Does D-ID put a watermark on free exports?
Every video produced on the free 14-day trial carries a full-screen D-ID watermark, so trial output is meant for evaluation, not publishing. The watermark is not removed by the cheaper Lite plan ($4.7/mo billed yearly, ~$5.9 monthly) either — it persists there as well. The watermark is only removed on the Pro plan ($16/mo billed yearly, or ~$29/mo month-to-month) and above, which is the first tier that gives you clean, publishable clips.
What does D-ID's free license actually allow?
The free trial is licensed for personal and evaluation use only and carries no commercial-use rights, so anything you make on it cannot legally be monetized. The Lite plan is cheaper than Pro but still does not grant a commercial license, meaning it is not safe for monetized content despite the lower price. Commercial use rights begin at the Pro plan ($16/mo billed yearly / $191 per year, or about $29/mo month-to-month), which is the cheapest plan that both removes the watermark and grants a commercial-use license. Higher tiers such as Advanced ($108/mo on annual billing) also carry the commercial license.

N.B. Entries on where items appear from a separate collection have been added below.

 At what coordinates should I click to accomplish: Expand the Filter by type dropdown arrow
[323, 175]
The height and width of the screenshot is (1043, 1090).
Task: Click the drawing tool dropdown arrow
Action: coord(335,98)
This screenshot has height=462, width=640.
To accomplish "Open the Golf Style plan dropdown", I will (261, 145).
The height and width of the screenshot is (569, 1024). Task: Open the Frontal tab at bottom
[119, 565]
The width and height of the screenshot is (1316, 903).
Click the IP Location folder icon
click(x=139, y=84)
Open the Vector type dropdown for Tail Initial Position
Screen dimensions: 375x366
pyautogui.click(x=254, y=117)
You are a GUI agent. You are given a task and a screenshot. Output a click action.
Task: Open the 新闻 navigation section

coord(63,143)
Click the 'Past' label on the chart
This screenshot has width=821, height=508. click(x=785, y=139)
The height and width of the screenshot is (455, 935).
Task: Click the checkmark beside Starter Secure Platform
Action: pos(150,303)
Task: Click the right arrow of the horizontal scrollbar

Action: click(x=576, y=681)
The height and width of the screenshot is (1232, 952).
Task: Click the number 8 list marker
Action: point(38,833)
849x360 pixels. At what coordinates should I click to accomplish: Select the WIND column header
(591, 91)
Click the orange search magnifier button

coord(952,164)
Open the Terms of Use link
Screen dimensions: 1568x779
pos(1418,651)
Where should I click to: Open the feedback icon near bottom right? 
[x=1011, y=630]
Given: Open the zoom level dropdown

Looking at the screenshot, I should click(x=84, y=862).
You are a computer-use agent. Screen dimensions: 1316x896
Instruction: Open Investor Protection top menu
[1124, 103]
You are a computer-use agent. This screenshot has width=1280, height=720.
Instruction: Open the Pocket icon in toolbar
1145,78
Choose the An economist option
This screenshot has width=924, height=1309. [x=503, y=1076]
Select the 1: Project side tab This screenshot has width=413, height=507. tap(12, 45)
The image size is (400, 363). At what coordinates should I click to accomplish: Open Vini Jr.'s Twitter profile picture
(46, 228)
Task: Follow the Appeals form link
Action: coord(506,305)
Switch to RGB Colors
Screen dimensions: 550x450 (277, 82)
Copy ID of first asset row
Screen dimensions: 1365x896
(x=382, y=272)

Can I monetize D-ID videos made on the free plan?
No. The free tier is a 14-day trial only, every clip carries a full-screen D-ID watermark, and the license is personal/evaluation use only with no commercial rights. You cannot legally put that output on a monetized channel.
Is the cheaper Lite plan safe for monetized content?
No. Lite ($4.7/mo billed yearly, ~$5.9 monthly) is cheaper than Pro, but it still keeps the D-ID watermark and does not grant a commercial-use license, so it is not monetization-safe.